**Work request**
Scan the entries for lines with the word "menu" and copy those lines.

Stored data:
++++

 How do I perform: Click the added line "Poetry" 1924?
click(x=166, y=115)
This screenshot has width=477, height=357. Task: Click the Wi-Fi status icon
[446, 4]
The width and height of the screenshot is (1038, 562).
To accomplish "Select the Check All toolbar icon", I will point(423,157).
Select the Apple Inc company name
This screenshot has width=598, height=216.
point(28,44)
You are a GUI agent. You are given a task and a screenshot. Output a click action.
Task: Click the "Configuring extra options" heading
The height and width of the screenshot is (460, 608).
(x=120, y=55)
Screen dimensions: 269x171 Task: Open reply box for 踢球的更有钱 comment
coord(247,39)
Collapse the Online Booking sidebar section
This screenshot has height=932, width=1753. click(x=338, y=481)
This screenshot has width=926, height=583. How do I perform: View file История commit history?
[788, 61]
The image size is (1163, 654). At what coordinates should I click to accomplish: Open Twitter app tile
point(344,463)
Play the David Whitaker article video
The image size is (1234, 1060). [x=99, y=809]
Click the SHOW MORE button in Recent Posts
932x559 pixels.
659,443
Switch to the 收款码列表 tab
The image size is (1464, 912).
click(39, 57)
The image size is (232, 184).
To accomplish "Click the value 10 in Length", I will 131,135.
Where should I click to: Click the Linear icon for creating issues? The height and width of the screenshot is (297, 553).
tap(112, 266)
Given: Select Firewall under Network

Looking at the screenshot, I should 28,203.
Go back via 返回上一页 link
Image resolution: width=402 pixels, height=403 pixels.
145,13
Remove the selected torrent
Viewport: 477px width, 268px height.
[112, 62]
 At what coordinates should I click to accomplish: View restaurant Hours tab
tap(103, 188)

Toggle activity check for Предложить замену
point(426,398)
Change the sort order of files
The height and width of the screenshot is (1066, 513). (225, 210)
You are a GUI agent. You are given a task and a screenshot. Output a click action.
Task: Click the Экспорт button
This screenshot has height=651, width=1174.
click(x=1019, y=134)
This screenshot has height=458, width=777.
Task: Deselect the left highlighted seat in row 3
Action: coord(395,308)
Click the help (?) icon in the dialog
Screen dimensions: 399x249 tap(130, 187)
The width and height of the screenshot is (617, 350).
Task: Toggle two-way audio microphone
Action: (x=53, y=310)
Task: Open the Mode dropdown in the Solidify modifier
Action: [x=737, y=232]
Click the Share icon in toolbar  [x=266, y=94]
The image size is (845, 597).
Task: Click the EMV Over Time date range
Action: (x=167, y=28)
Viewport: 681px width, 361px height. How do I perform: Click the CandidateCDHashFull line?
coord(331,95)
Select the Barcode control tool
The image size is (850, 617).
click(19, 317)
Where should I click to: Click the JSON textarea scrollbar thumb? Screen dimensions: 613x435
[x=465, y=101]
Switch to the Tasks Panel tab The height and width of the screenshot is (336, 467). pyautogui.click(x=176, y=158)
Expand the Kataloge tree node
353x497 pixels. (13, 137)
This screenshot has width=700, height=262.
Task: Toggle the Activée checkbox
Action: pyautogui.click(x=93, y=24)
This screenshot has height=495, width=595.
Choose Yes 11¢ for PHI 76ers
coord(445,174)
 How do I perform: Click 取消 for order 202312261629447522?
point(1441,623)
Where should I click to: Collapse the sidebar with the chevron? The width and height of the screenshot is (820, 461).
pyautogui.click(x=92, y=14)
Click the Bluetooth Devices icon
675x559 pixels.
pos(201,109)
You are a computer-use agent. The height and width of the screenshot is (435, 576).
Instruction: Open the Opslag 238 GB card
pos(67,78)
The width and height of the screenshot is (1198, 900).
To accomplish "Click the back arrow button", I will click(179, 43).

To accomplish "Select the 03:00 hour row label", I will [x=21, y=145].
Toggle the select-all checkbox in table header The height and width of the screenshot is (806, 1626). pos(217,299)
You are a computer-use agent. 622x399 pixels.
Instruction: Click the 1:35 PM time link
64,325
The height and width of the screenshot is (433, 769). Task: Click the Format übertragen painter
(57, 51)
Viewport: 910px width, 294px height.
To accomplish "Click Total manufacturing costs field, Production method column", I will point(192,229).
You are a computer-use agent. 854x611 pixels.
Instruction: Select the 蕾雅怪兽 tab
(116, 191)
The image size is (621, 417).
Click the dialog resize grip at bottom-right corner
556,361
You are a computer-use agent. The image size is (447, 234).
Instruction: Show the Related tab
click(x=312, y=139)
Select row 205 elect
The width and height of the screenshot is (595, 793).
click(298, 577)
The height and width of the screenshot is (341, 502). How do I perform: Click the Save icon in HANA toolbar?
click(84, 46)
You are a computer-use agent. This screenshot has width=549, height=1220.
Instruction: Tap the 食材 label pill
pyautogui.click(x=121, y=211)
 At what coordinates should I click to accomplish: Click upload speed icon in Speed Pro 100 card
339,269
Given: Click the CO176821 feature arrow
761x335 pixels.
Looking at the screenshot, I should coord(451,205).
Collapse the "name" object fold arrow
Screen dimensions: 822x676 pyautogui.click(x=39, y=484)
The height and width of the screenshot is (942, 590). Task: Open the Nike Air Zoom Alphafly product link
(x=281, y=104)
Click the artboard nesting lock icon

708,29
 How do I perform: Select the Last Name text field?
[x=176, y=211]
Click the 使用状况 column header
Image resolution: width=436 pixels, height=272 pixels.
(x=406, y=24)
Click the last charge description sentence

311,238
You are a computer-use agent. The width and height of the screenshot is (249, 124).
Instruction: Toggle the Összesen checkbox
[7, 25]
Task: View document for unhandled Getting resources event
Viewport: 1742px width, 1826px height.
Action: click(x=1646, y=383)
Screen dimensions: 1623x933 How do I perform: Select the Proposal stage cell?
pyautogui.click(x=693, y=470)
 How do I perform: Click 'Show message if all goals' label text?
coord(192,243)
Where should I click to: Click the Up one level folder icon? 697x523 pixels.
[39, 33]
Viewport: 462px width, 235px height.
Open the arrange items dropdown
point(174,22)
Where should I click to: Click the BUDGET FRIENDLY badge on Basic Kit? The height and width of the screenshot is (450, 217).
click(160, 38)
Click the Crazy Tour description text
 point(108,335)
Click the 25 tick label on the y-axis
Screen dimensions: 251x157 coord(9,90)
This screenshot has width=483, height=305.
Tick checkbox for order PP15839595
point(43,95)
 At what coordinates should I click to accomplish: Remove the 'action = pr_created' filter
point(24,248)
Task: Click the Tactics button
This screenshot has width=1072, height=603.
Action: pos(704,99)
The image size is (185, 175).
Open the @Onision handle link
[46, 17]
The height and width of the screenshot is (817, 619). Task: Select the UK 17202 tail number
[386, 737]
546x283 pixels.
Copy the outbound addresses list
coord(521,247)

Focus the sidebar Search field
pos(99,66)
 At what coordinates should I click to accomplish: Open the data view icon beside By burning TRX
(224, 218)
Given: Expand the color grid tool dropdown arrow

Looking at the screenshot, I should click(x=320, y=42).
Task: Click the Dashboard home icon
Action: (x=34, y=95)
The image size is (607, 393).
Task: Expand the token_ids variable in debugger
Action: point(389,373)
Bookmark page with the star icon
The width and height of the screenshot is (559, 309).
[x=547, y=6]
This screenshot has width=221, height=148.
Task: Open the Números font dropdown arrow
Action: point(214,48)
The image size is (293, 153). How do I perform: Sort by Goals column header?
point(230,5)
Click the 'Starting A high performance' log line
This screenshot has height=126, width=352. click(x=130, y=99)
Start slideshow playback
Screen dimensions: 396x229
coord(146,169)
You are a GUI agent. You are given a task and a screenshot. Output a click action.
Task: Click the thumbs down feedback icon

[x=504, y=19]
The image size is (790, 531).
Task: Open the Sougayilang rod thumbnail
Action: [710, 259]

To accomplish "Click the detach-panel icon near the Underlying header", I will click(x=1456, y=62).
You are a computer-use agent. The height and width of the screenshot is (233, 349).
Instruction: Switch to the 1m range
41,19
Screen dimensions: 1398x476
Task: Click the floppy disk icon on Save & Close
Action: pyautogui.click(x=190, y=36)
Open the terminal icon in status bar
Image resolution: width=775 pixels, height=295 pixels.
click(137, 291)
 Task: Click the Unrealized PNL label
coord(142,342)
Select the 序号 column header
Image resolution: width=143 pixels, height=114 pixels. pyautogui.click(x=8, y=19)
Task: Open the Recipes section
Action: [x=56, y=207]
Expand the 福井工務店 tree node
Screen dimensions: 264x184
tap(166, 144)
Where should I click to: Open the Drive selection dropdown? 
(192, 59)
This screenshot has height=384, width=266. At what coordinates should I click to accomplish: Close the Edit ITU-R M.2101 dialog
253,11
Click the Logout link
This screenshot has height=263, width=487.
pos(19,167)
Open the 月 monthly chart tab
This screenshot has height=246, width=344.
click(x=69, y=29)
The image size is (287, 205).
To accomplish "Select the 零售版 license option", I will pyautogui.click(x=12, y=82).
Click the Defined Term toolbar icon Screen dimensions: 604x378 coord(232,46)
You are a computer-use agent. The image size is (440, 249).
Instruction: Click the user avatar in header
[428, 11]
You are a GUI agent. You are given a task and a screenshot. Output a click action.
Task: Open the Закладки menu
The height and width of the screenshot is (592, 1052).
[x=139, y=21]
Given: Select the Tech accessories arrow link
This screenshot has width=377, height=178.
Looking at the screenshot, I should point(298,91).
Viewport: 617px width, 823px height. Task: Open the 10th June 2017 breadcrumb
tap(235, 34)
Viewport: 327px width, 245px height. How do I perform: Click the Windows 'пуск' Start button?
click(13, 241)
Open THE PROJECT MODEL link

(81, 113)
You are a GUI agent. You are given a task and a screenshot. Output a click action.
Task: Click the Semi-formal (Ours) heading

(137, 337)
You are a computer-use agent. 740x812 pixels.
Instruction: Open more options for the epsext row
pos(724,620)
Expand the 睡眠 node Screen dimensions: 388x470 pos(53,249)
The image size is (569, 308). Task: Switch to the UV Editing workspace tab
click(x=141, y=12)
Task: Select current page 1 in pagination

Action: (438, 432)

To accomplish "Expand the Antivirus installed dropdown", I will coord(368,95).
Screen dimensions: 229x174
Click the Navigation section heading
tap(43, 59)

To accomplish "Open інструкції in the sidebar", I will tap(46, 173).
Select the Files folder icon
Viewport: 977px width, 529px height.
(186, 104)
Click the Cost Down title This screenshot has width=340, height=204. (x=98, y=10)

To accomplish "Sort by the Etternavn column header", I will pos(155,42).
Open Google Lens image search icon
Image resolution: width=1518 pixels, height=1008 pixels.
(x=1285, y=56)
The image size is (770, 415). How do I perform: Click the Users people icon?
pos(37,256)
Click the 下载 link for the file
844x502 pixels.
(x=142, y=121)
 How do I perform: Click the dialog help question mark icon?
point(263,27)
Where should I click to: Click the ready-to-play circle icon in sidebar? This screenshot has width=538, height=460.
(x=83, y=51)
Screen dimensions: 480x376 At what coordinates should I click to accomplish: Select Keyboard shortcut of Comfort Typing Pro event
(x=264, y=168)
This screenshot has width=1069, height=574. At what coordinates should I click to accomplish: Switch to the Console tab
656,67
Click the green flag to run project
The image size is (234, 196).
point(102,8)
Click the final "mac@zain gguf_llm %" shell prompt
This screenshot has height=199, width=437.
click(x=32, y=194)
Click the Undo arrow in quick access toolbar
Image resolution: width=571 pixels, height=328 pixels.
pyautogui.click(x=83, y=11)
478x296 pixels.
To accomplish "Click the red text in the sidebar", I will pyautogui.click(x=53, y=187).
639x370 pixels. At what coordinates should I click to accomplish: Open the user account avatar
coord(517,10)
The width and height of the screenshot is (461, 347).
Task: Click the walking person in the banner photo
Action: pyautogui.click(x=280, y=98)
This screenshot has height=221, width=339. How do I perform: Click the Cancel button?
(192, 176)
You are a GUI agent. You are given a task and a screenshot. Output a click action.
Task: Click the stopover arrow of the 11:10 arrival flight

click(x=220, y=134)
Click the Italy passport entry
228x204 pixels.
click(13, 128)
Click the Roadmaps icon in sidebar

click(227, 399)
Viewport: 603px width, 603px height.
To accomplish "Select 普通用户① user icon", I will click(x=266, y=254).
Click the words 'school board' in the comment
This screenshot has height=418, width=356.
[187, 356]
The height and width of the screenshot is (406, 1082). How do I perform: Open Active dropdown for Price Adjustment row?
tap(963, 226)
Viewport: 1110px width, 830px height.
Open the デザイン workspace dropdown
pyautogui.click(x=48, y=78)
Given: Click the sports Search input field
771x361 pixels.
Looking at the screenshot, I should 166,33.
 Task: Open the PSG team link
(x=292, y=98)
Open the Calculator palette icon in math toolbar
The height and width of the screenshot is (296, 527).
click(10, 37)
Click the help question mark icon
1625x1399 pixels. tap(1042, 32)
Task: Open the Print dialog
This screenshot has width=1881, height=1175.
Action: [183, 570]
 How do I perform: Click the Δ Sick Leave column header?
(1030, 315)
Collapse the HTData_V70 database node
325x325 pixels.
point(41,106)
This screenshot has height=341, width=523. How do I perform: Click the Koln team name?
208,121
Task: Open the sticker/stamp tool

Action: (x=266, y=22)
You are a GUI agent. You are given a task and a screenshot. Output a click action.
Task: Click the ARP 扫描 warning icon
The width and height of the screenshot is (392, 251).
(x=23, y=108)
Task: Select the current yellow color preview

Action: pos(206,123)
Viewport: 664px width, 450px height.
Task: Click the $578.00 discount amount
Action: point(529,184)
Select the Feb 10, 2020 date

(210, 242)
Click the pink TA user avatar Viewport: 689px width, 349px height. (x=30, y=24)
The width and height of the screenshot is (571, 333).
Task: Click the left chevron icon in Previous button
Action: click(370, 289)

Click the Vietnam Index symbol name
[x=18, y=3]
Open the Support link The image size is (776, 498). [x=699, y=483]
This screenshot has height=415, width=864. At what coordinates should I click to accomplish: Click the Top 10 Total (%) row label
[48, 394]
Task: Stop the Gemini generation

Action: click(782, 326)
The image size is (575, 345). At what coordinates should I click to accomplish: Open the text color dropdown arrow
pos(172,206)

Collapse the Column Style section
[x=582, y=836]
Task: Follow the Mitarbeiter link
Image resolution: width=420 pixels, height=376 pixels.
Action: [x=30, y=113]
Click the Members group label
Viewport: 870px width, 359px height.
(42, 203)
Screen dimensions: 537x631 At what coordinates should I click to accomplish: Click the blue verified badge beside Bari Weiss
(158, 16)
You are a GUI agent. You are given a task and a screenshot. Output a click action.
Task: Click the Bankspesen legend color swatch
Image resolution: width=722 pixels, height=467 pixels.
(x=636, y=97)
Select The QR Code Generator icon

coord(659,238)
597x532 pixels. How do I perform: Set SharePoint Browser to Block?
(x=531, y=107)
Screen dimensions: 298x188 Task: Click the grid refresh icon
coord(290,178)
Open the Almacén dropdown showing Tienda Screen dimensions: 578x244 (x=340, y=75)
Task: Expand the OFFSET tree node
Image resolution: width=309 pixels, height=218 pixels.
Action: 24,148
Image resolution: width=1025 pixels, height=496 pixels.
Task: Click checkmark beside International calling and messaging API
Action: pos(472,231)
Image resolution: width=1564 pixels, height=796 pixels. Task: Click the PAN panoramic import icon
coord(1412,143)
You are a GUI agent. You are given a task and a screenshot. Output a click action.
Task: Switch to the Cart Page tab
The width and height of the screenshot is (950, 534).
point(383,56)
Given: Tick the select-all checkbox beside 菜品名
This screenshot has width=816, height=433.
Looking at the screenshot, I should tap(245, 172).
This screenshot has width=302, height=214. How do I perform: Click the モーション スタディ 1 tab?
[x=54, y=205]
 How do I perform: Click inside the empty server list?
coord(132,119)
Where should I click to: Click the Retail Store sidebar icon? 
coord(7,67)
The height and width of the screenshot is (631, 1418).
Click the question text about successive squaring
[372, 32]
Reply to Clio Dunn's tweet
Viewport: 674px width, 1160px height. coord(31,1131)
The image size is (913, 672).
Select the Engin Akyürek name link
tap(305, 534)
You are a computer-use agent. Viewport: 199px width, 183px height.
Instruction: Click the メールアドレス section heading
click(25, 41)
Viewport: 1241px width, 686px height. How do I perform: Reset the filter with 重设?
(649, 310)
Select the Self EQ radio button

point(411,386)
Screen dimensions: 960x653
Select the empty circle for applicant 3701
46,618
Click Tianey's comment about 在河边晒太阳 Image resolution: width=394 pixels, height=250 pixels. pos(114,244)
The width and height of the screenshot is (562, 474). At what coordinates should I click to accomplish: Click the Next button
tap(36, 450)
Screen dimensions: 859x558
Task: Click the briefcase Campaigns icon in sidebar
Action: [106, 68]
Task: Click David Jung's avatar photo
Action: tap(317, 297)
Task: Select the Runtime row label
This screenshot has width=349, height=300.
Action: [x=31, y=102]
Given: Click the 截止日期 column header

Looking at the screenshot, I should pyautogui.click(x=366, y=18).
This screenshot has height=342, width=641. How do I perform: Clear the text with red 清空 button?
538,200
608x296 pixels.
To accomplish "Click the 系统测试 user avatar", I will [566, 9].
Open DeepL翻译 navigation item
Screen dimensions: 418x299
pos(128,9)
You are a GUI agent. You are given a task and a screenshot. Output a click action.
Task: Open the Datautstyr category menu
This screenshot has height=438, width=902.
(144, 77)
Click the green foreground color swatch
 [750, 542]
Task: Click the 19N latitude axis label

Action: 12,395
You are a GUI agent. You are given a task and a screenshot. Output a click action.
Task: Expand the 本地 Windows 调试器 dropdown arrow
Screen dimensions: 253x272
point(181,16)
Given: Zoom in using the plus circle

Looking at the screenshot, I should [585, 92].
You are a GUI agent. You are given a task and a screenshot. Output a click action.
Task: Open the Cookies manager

++++

**Answer to this task**
Task: Open the Закладки menu
Task: Open the Datautstyr category menu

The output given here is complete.